**What you are asked to do:** All that should appear is the line containing "You are a computer-use agent. The image size is (512, 473)." and the lines after it in the records below, each reproduced exactly.

(Records from a collection)
..............................
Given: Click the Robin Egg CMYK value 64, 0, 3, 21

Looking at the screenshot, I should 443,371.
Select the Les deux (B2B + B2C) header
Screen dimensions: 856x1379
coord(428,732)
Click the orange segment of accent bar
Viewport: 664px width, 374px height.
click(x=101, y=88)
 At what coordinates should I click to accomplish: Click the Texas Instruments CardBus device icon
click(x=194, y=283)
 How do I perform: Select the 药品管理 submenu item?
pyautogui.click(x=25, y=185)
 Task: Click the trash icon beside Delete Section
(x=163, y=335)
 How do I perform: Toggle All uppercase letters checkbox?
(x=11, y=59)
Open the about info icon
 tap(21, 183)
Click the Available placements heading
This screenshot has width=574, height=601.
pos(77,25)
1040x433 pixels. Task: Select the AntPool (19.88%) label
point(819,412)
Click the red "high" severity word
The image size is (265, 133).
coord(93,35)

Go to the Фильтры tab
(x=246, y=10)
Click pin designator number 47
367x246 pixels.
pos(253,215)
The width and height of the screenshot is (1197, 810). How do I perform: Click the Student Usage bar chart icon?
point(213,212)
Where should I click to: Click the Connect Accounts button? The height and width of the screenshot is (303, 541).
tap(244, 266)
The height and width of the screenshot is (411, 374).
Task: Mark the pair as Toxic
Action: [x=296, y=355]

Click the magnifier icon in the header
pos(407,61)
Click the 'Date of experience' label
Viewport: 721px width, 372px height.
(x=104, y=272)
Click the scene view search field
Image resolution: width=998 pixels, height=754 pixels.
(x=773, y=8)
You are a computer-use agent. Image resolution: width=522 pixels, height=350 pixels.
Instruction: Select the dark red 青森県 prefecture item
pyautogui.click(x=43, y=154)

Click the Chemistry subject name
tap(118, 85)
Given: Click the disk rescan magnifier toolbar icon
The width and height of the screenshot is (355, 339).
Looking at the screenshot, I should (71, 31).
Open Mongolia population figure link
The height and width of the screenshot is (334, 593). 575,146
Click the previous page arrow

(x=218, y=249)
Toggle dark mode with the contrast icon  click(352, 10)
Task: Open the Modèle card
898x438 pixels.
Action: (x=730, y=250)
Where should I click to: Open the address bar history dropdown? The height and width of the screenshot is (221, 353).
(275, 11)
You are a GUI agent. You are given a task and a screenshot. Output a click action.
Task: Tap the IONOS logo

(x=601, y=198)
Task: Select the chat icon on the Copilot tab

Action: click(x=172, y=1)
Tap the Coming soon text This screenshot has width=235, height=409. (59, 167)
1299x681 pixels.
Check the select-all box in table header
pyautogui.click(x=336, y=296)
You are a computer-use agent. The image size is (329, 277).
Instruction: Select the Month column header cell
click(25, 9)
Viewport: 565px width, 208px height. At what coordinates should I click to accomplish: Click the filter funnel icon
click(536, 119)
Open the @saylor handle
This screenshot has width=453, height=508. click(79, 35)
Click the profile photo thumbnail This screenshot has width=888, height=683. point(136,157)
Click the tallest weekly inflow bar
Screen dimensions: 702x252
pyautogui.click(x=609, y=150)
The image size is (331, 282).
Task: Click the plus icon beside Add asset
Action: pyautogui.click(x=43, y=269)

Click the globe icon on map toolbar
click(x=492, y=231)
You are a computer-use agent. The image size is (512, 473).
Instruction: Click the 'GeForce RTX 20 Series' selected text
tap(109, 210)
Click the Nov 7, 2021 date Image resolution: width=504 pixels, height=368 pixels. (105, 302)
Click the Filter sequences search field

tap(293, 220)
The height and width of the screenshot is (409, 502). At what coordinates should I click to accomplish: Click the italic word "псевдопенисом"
..............................
**Response to the task:**
You are a computer-use agent. The image size is (512, 473).
Instruction: Click the 'GeForce RTX 20 Series' selected text
tap(109, 210)
Click the Nov 7, 2021 date Image resolution: width=504 pixels, height=368 pixels. (105, 302)
Click the Filter sequences search field

tap(293, 220)
The height and width of the screenshot is (409, 502). At what coordinates should I click to accomplish: Click the italic word "псевдопенисом"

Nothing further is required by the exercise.